Yaa Gyasi, Homegoing
“And so the broken family nestled into one another, each hoping the others' presences would fill the wound their personal war had left behind.”
Yaa Gyasi “Homegoing”
Review: Homegoing
Last night I finished reading Yaa Gyasi's 2016 debut novel Homegoing. I think this is one a coworker recced to me awhile back but can't remember exactly who or when.
This book is a piece of historical fiction following 7 generations of a family line split in two, beginning with the stories of two sisters separated at birth, each growing up in the back half of the 18th century in what would become current-day Ghana.
Effia, a girl known in her Asante village as "the beauty" and all but guaranteed to become a wife of the village chief, ends up coerced into marriage with a British slaver in an attempt to appease her abusive foster/stepmother.
Esi, her estranged sister unbeknownst to either girl, lives with their shared mother Maame in a new village after the woman escaped her own life of domestic slavery with Effia's father by setting his farm ablaze on the night she gave birth to their illegitimate child. When Esi's father gifts her and Maame a house girl of their own named Abronoma, Maame's own circumstances lead her to treat this girl with an irregular kindness that Esi begins to mimic. This dynamic leads to Esi honoring Abronoma's request to send word to her father of her whereabouts. When Abronoma's father raids Esi's village to rescue his daughter, Esi herself is captured and sold into slavery.
This is the structure for the book: the linage of the slavers, and the lineage of the slaves, spanning all the way through the turn of the millennium.
I enjoyed reading this book, but because of its structure meaning we don't get to spend a significant amount of time with any one character, I don't think it's the right fit for this blog's reclist. That said, I think for being nothing more than truncated flashes of each subsequent protagonists' life, the character writing was very strong. Without sacrificing the voice of her own prose, Gyasi was able to make all of these characters distinct, and interesting enough that I remained curious about them even once their segment was over. She was very quick to lay the groundwork you'd need to make you care about these characters: what do they want, why do they want it, what's stopping them from getting it, and what are they going to do about it.

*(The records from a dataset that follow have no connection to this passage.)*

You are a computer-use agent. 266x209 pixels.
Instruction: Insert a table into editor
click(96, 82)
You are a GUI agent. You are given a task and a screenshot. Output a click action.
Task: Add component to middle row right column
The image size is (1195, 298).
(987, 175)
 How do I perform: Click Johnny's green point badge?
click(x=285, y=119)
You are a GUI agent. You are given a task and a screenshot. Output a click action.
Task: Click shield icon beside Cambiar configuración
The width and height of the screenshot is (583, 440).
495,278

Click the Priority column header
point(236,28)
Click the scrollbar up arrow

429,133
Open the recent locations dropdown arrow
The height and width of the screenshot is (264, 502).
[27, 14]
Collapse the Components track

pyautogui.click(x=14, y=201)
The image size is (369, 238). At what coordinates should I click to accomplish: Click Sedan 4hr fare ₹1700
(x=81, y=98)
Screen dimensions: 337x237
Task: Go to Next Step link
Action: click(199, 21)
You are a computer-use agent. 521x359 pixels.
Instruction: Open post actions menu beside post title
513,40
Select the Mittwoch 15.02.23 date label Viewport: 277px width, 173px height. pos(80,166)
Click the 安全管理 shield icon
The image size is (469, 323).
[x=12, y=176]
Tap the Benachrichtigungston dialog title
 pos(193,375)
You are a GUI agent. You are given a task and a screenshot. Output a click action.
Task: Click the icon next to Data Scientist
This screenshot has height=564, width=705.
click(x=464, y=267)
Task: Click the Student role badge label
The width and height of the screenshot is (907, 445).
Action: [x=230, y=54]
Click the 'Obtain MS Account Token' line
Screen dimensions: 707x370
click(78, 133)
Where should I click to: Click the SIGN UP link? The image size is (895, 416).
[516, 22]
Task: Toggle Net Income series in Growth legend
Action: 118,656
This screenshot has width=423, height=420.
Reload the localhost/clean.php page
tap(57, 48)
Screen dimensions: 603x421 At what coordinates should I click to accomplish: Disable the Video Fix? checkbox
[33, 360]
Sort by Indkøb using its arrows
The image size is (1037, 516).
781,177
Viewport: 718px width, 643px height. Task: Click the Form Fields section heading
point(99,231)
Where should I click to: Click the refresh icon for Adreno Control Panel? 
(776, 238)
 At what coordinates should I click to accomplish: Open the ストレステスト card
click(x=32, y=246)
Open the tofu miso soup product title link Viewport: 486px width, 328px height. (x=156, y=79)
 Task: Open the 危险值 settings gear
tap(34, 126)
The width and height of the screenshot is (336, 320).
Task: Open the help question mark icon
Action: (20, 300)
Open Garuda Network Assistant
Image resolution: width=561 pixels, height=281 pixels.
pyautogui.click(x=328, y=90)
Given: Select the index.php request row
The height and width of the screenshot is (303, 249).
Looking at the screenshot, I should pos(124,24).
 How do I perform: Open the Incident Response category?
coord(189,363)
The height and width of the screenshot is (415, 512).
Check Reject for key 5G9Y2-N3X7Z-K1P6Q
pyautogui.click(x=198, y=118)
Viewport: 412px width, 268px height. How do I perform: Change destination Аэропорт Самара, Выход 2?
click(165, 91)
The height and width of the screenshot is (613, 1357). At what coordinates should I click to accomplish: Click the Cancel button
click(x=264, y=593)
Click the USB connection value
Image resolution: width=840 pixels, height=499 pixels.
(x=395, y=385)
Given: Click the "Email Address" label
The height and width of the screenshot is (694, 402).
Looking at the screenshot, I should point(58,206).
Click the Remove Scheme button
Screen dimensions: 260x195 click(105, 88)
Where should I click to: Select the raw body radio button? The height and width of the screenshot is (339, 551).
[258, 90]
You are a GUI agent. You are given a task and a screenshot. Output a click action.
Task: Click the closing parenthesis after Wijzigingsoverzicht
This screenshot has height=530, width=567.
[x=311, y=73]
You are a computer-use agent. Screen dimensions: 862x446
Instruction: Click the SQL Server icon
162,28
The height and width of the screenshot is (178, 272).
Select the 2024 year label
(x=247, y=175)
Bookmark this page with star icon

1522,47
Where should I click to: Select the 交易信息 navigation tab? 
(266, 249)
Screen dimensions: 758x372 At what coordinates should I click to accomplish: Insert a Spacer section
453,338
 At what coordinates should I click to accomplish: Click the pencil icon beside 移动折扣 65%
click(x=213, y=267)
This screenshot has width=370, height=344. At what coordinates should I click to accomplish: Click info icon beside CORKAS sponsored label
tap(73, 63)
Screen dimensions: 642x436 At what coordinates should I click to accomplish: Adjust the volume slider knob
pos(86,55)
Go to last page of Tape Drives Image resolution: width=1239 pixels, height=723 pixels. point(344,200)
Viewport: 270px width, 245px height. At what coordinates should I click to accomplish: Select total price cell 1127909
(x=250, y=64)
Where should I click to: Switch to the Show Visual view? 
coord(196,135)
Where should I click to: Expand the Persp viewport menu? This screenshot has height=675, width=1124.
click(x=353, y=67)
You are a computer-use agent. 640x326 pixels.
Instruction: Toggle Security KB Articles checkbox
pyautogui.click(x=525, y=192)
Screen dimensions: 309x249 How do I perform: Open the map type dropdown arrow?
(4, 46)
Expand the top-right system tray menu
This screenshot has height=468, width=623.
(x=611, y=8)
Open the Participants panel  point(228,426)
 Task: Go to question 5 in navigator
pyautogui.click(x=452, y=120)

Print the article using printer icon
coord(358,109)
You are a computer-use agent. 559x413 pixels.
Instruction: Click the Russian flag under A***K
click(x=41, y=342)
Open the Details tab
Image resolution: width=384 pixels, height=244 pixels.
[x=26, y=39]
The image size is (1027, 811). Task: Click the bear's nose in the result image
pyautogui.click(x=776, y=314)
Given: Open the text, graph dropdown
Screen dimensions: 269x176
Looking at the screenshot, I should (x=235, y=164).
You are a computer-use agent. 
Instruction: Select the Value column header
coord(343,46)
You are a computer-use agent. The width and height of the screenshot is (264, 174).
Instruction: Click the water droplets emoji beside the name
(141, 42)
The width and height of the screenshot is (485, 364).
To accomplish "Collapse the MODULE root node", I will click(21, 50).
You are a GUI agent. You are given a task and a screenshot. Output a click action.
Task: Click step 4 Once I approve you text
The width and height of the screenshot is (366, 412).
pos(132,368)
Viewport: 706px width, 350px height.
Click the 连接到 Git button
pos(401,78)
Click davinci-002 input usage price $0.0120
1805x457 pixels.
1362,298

Two of the character segments I found the most memorable and interesting were those of Willie and Akua, each the fifth in their respective lineages.
Willie, the daughter of a coal mining convict turned union leader, marries a light skinned boy in her hometown of Pratt City, Alabama. The two move to Harlem and quickly find that the racial dynamics there differ heavily from those of their much more intermingled hometown, which grew up alongside the Pratt mines. Willie herself is too dark to find a job in the Harlem jazz clubs despite her more than satisfactory voice. Her husband faces the inverse problem; he passes as white, and leveraging that for a modicum of financial security for their family involves publicly distancing himself from his wife. These tensions reach their breaking point when Willie finds he has been working at the same club she's been trying to get her foot in the door of as a cleaner and upon the discovery of this two of his white colleagues force him to publicly assault her as they watch. The two split and Willie struggles to care for their two children on her own. Eventually she rekindles her love of music as a gospel singer in her local congregation.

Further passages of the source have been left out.